[What the exercise asks]
Copy word for word, please, the lines of the entries below running from the one containing "Click the Try Teams for free button" to the one containing "The image size is (1280, 800).", both ends included.

# # # #

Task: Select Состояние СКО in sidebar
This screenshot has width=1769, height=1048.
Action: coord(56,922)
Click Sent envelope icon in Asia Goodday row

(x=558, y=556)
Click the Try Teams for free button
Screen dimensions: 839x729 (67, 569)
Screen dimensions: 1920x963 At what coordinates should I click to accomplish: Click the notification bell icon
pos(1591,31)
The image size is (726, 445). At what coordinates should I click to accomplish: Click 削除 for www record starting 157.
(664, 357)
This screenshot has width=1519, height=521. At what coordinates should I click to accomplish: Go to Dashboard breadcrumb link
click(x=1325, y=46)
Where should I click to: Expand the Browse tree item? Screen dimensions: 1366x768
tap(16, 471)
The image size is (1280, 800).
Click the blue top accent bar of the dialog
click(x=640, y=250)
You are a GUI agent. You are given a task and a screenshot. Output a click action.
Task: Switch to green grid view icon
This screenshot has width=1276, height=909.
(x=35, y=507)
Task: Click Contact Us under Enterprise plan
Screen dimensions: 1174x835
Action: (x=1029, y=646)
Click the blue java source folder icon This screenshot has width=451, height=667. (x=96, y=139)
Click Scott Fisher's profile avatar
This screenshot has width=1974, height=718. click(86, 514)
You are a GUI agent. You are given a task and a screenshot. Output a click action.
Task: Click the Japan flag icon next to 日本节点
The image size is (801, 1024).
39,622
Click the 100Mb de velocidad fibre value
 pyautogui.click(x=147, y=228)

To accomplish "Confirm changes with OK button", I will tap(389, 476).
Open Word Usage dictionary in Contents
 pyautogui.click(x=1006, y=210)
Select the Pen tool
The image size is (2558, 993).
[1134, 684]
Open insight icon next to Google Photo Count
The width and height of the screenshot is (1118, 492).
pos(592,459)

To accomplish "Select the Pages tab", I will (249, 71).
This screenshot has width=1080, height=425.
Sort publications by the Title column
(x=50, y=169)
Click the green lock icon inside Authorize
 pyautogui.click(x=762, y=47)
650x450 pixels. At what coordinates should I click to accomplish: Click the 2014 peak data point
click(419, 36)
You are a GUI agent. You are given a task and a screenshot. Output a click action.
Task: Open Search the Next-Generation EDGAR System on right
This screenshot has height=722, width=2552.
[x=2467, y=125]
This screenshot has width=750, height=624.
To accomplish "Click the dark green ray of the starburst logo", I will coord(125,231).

# # # #

[Answer for this exercise]
Click the Try Teams for free button
Screen dimensions: 839x729 (67, 569)
Screen dimensions: 1920x963 At what coordinates should I click to accomplish: Click the notification bell icon
pos(1591,31)
The image size is (726, 445). At what coordinates should I click to accomplish: Click 削除 for www record starting 157.
(664, 357)
This screenshot has width=1519, height=521. At what coordinates should I click to accomplish: Go to Dashboard breadcrumb link
click(x=1325, y=46)
Where should I click to: Expand the Browse tree item? Screen dimensions: 1366x768
tap(16, 471)
The image size is (1280, 800).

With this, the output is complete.